Direzione Pd, Fusaro: "Contro Renzi solo moralismi. Emiliano e Cuperlo rileggano Machiavelli"

05 aprile 2016 ore 14:55, Andrea De Angelis
Nella direzione Pd di ieri sono volati o meno gli stracci? Con questo termine si è soliti indicare una resa dei conti verbalmente violenta. Così "arrogante", "niente stoffa da leader" e "venditore di pentole" sono espressioni che potrebbero entrare nella suddetta questione. Delle parole usate da Emiliano e Cuperlo nei confronti di Renzi, IntelligoNews ne ha parlato con il filosofo Diego Fusaro...

L'arroganza come caratteristica del potere politico? Dire a un premier, a un segretario che è arrogante è una critica o una constatazione dei fatti?
"Per me è una frase del tutto inconsistente. Se uno avesse letto Machiavelli saprebbe che il duca Valentino era un grande politico e insieme molto arrogante. Purtroppo si parla per slogan, a volte manca lo studio dei classici. Si rileggano Machiavelli". 

Renzi ha risposto ad Emiliano dicendo che si sarebbe aspettato qualcosa di più del "venditore di pentole". Essere leader politici vuol dire anche saper vendere qualcosa?
"Certamente, lo abbiamo visto moltissimo negli ultimi anni. Vendono pentole, ovvero slogan, chiacchiere. Io mi aspetterei da questi signori una critica fondata di Renzi, vi sono molti argomenti per criticarlo". 

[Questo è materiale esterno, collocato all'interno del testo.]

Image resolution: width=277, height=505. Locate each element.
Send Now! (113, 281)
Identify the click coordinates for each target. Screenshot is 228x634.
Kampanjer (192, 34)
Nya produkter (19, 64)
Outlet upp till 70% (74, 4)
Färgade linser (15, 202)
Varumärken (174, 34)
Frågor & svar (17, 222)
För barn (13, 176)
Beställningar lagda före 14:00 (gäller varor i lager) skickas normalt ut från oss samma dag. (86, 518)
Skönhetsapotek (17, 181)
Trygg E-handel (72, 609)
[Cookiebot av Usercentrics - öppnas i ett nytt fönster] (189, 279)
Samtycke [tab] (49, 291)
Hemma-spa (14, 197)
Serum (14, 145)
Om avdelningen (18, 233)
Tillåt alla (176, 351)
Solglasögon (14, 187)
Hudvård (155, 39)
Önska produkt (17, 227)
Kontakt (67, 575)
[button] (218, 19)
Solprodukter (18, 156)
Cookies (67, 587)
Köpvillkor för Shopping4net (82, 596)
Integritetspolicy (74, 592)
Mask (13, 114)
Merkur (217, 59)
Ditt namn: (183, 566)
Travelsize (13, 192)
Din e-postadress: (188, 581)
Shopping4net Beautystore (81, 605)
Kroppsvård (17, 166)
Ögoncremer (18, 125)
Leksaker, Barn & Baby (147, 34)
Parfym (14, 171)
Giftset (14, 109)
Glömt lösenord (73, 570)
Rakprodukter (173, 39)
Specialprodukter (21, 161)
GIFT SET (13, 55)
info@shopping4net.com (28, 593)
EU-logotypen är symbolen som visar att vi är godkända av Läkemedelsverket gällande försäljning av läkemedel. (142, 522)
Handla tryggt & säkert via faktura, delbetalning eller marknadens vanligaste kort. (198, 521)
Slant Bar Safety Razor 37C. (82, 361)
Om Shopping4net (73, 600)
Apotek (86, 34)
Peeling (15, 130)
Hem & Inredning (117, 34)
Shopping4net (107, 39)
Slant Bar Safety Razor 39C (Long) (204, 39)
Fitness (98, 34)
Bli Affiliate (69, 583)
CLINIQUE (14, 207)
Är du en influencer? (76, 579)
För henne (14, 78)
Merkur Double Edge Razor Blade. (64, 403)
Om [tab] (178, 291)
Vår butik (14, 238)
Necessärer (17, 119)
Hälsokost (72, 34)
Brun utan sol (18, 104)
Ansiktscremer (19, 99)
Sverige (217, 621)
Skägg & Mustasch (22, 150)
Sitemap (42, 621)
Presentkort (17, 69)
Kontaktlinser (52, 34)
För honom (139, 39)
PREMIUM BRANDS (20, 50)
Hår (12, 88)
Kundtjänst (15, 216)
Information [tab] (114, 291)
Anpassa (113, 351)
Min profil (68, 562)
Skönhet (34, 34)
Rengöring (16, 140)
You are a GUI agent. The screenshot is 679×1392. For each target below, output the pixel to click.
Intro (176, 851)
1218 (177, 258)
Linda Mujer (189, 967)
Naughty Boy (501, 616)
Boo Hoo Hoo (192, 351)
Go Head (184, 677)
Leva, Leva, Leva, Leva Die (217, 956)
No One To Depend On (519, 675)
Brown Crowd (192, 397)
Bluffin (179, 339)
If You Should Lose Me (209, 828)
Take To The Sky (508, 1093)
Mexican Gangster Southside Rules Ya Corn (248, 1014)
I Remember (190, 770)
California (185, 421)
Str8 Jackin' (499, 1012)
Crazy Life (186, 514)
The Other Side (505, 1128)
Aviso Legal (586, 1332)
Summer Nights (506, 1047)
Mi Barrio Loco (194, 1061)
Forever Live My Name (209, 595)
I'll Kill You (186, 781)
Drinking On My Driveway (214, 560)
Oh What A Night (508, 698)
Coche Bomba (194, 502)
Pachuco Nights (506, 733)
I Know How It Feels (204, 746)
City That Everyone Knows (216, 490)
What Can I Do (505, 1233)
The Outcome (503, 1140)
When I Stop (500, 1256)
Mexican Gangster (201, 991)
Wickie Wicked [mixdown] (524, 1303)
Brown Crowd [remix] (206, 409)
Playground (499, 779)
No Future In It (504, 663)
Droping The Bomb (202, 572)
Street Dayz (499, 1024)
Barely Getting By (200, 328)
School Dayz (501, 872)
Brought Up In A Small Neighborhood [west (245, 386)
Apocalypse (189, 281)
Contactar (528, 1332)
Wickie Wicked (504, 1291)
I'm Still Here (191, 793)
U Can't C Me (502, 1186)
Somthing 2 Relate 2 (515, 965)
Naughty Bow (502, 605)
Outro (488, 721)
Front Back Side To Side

Direzione Pd, Fusaro: 'Contro Renzi solo moralismi. Emiliano e Cuperlo rileggano Machiavelli'
Ad esempio?
"La riproduzione capitalistica della società, quello è ormai un partito liberista, sta con il capitale. Mi aspetterei critiche di questo tipo, fondate sulla realtà e non su frasi astratte e accuse moralistiche". 

Anche perché le accuse moralistiche spesso finiscono il giorno dopo. 
"Sì, esatto. Il mio invito a questi signori delle sinistre, lo ripeto, è di rileggere Machiavelli". 

Pensando a un politico come Berlinguer, nessuno gli avrebbe dato dell'arrogante o venditore di pentole o no?
"Sì, ma non assumerei Berlinguer come paradigma. Fu lui a iniziare la deriva internazionalistica della sinistra che oggi diventa europeista e globalista. Preferisco il vecchio comunismo in salsa nazional-popolare all'Antonio Gramsci o alla Togliatti". 

Ormai sono in molti a dire che si andrà al voto nel 2017. 
"In questo Paese non si vota più da molto tempo. Prima Monti, poi Letta e Renzi. C'è poco di democratico, spero che si vada a votare prima o poi...".
caricamento in corso...
caricamento in corso...
[Template ADV/Publy/article_bottom_right not found]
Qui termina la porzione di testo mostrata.